AI skill for generating validated Moodle CodeRunner programming questions
Generate auto-graded programming questions using the minimal pipeline (AI writes code, Jobe computes expected output) for Moodle's CodeRunner plugin. Every question is compiled and tested on a Jobe server before delivery. Supports Java, Python, C, C++, and Node.js across 10 question types.
Battle-tested: 1000+ questions generated and validated with a 100% pass rate.
# Claude Code CLI
mkdir -p ~/.claude/skills
git clone https://github.com/danielcregg/moodle-coderunner.git ~/.claude/skills/moodle-coderunner
# Use it
/moodle-coderunner
Generate 5 Java CodeRunner questions on arrays for first-year studentsFor Claude Desktop: Settings > Skills > Upload SKILL.md.
Generates complete, import-ready Moodle XML with:
| Component | Purpose |
|---|---|
| Question text | Clear instructions with examples and penalty regime |
| Answer preload | Compilable skeleton code for students |
| Model solution | Complete correct answer (hidden) |
| Visible test(s) | Students see expected input/output |
| Hidden test(s) | Prevents hard-coding, tests edge cases |
| General feedback | Explanation shown after quiz closes |
| Jobe validation | Every question compiled and tested before delivery |
Previous versions generated questions but couldn't verify they actually worked. v4.0 introduces:
- Jobe server validation — every question is compiled and executed against test cases before delivery
- 23 battle-tested rules — derived from analysing 370+ questions across 7 AI models
- Self-healing loop — if validation fails, the AI fixes the question and retries
- 10 question types — function, class, method, and program types for all languages
- Advanced features — partial credit, precheck, give-up, conditional display, time/memory limits
We tested the same 12 questions across 7 models. The skill rules are the difference:
| Model | Size | Pass Rate |
|---|---|---|
| Claude (with skill) | Cloud | 100% |
| GPT-5.4 (with rules) | Cloud | 100% |
| z.ai GLM-5.1 | Cloud | 17% |
| Gemma 4 E4B | 4B | 16% |
| Gemma 4 26B | 26B MoE | 0% |
| DeepSeek Coder V2 | 16B MoE | 0% |
| Qwen 3 8B | 8B | 0% |
Open-source models (7-26B) cannot reliably generate CodeRunner XML even with templates. The rules are necessary but only effective with frontier models.

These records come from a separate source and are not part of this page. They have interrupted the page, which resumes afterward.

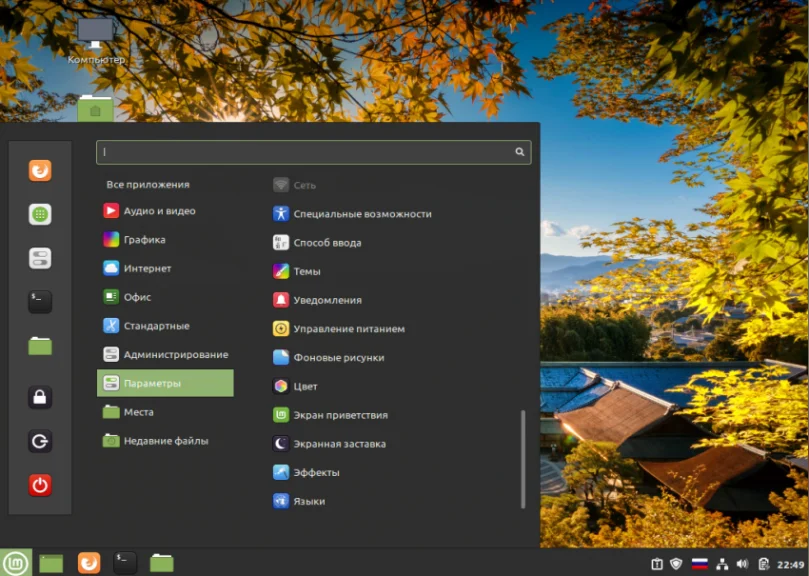This screenshot has height=576, width=809.
Task: Click the lock screen icon in sidebar
Action: 40,397
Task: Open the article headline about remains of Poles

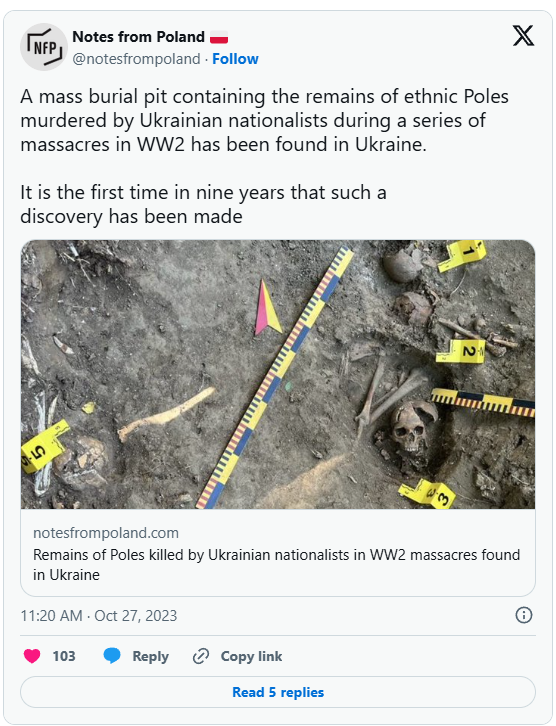Action: tap(276, 564)
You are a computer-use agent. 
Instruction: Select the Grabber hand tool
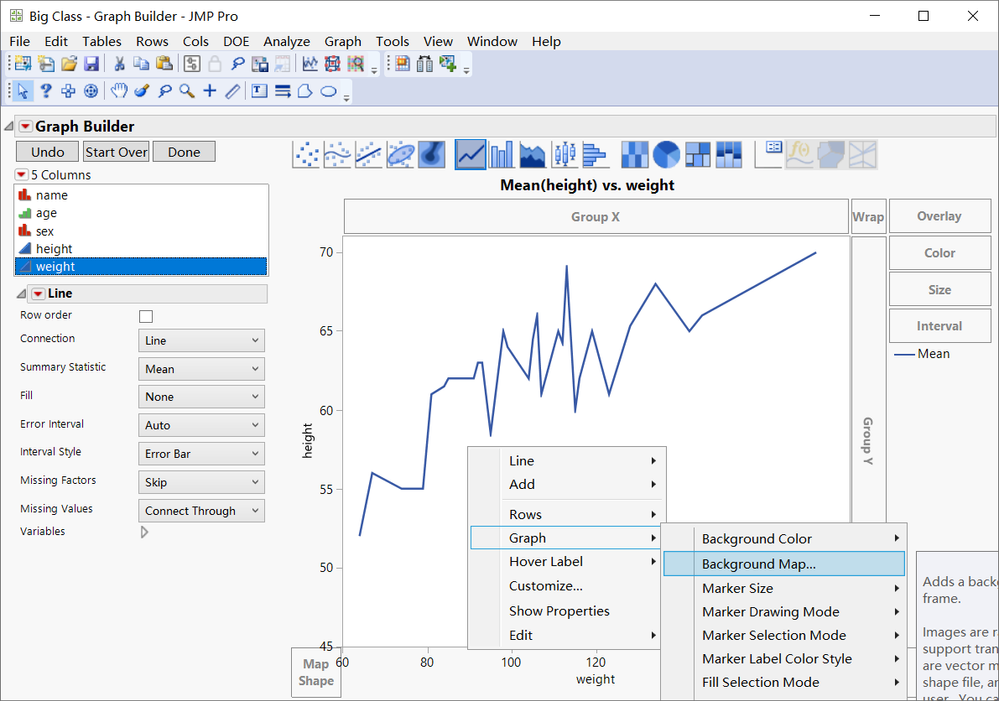[119, 91]
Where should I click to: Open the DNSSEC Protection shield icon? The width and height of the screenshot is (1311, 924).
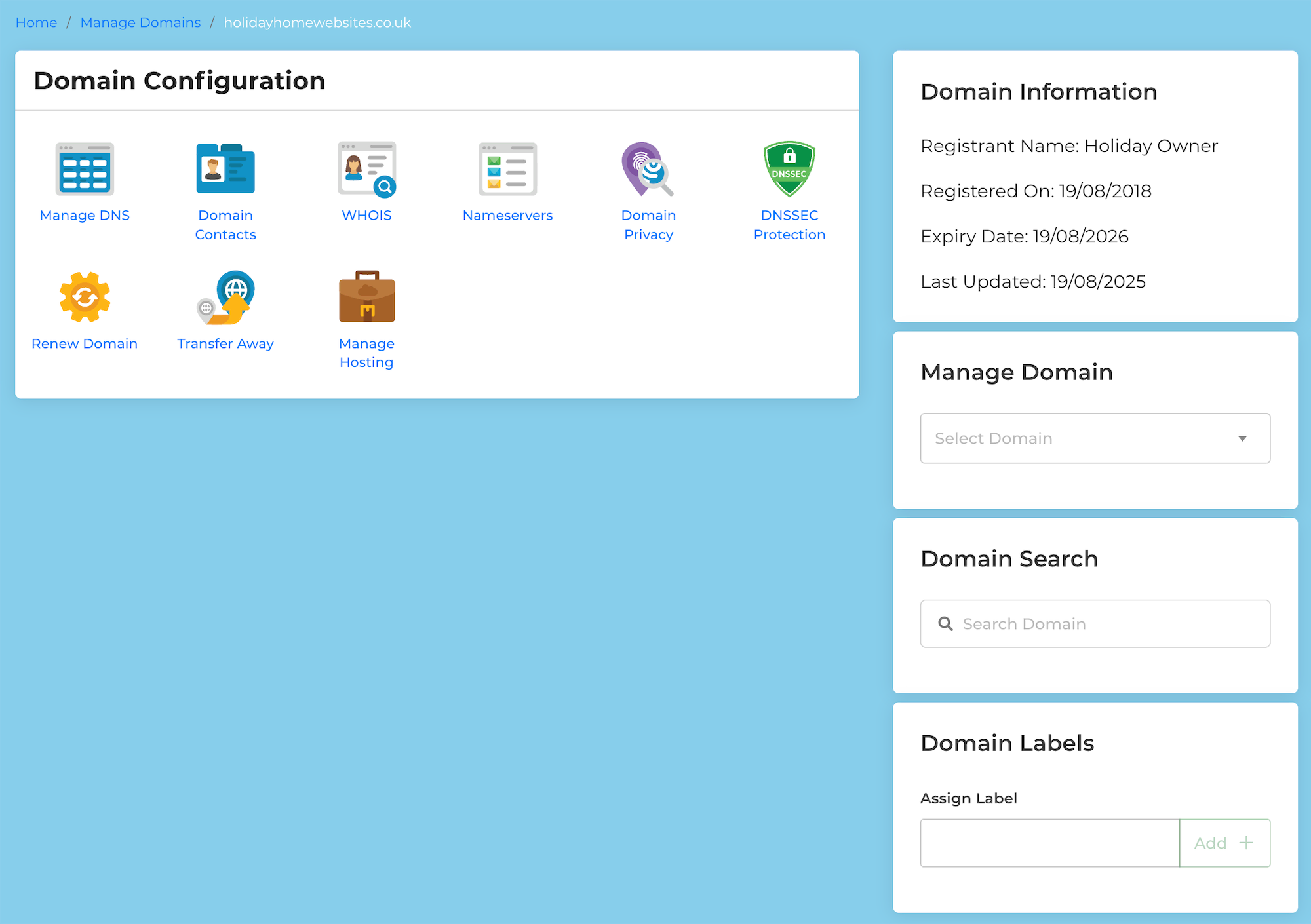[x=789, y=169]
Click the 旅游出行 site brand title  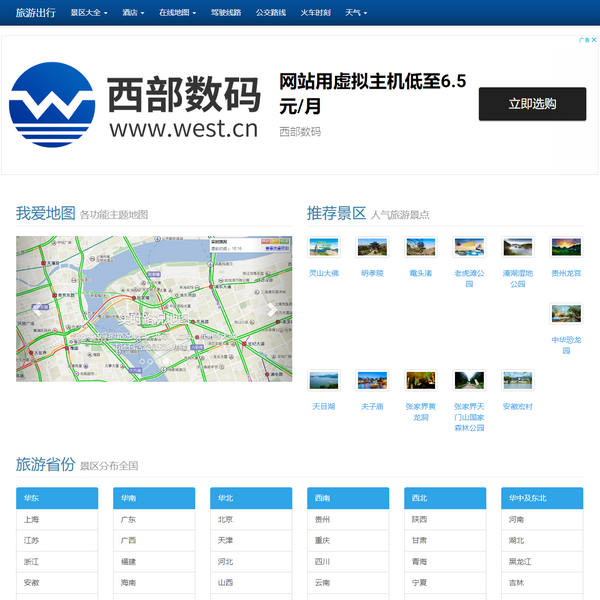tap(36, 13)
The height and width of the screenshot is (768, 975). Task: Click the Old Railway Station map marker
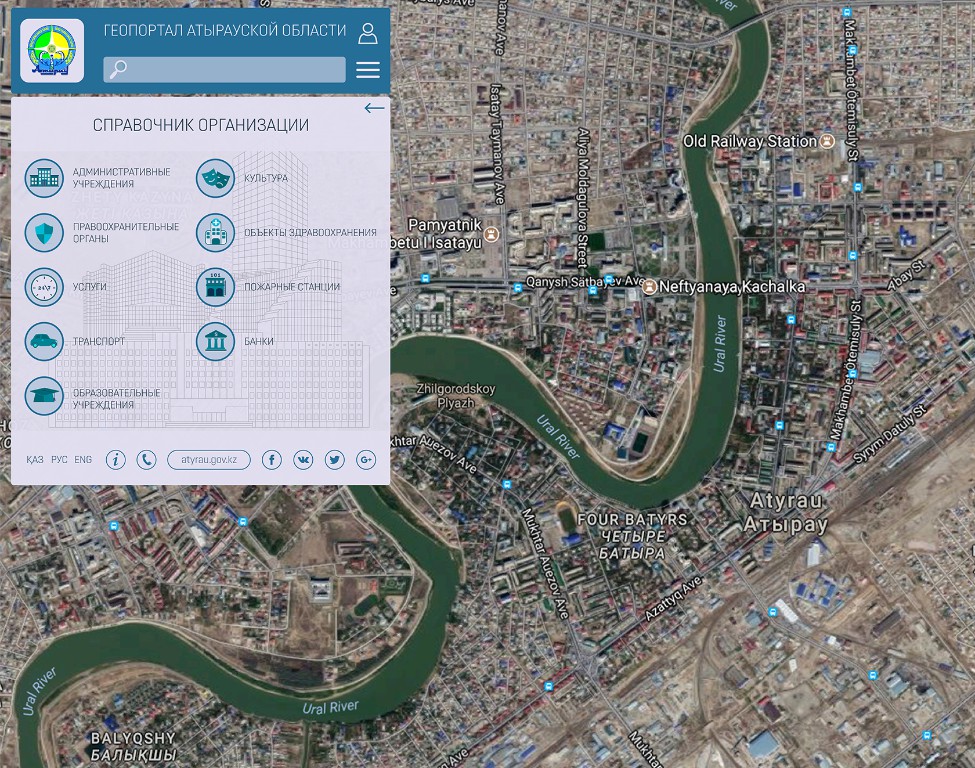pyautogui.click(x=827, y=142)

| Language | Types | Reliability |
|---|---|---|
| Java | java_class, java_method, java_program |
HIGH / HIGH / LOW |
| Python | python3, python3_w_input |
HIGH / MEDIUM |
| C | c_function, c_program |
HIGH / MEDIUM |
| C++ | cpp_function, cpp_program |
MEDIUM / MEDIUM |
| Node.js | nodejs |
HIGH |
Reliability reflects first-attempt pass rates. LOW types (java_program) have known EOF pitfalls but the skill's rules handle them.
The skill contains 23 rules. Here are the most critical:
| # | Rule | Prevents |
|---|---|---|
| 1 | Java Scanner: always hasNext() before reads |
NoSuchElementException (30% of Java failures) |
| 2 | Python stdin: use sys.stdin.read() not input() |
EOFError on empty input |
| 3 | C/C++: Jobe uses -Werror (all warnings fatal) |
Compilation failures |
| 4 | C++: size_t not int for .size() loops |
-Werror=sign-compare |
| 5 | C/C++: #include in <answer>, not just test code |
-Werror=implicit-function-declaration |
| 6 | Array printing: if(i) printf(" ") pattern |
Trailing space output mismatch |
| 7 | No exact floating-point comparisons | Rounding differences |
| 8 | Trace every test case mentally | Wrong expected output (20% of failures) |
See SKILL.md Section 2 for the complete per-language rule tables.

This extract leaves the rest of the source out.